Les champs de Bataille, Dan Franck (par Léon-Marc Levy)

Ecrit par Léon-Marc Levy , le Mercredi, 29 Février 2012. , dans Roman, Les Livres, Recensions, La Une Livres, Grasset

Les Champs de bataille. 29 février 2012. 280 p. 18 € . Ecrivain(s): Dan Franck Edition: Grasset

Dan Franck signe ici un livre comme on n’en fait plus guère ! Par les temps qui courent, de nivellement de la pensée, d’écrasement des enthousiasmes et d’abandon des idéaux humanistes, ce livre fait figure de pavé dans la mare inerte. Dan Franck tisse une œuvre à la gloire de Jean Moulin (bien sûr !) mais aussi et surtout à la gloire des grands élans qui l’ont porté, de victoire en victoire, au sein de la Résistance Française, jusqu’à la mort. Jusqu’à ce sombre jour, premier de l’été 1943, où des salauds (lequel ? Lesquels ?) l’ont donné au sinistre Barbie. A Caluire, dans la tristement célèbre salle d’attente du Docteur Dugoujon.

René Hardy, grand résistant, responsable du réseau Résistance-Fer, est le suspect N°1, le coupable le plus probable de la trahison. Jugé deux fois, deux fois il est acquitté, en 1947 (Albert Camus lui-même, dans Combat, lui apporta son soutien !) et en 1950. Pourtant le dossier était chargé et les preuves presqu’évidentes ! Opacité de l’histoire … L’affaire Jean Moulin restera sans dénouement. De Gaulle et les anciens de la France libre préfèreront lui offrir le Panthéon plutôt que la vérité !

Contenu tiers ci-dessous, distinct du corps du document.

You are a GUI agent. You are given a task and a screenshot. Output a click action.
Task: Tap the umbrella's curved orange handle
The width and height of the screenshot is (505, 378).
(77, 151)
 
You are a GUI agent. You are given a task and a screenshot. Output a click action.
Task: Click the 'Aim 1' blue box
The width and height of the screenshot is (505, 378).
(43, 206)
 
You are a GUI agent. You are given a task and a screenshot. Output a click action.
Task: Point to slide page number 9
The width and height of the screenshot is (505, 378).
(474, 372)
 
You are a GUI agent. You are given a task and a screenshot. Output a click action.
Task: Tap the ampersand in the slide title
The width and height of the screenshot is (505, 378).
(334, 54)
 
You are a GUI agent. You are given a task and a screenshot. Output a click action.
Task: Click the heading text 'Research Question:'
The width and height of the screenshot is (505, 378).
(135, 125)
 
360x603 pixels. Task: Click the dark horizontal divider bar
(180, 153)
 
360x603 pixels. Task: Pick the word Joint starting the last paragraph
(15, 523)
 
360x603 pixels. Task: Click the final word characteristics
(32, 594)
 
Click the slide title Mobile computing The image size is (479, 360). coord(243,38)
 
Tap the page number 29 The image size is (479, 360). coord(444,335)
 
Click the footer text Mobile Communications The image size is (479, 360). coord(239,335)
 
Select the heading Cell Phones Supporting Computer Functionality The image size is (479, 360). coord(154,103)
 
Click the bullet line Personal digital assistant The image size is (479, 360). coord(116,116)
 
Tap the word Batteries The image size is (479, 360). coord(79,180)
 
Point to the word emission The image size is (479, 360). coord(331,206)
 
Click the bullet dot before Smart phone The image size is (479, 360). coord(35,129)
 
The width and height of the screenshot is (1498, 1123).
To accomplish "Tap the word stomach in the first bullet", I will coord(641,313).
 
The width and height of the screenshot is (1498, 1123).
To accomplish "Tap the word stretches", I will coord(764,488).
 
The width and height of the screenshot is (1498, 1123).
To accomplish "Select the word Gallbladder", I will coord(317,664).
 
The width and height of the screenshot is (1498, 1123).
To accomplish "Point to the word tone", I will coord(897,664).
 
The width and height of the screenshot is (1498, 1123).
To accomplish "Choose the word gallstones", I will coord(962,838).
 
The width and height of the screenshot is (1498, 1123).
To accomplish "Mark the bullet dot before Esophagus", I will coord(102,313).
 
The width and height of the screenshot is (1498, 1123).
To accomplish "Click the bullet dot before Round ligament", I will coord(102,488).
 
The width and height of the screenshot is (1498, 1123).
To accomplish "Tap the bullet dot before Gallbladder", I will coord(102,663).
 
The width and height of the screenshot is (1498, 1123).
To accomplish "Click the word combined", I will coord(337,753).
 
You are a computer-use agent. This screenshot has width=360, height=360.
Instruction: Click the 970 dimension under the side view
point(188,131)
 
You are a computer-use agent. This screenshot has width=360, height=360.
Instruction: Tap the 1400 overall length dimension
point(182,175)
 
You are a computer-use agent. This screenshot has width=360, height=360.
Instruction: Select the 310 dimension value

Dan Franck ne se résout pas à ce choix lâche. Son roman (car ç’en est bien un !) est le roman du troisième procès de René Hardy, le roman du procès qui n’a jamais eu lieu. Un juge, à la retraite, noir sénégalais, rouvre le dossier et « convoque » René Hardy devant son tribunal, très exactement dans sa cuisine !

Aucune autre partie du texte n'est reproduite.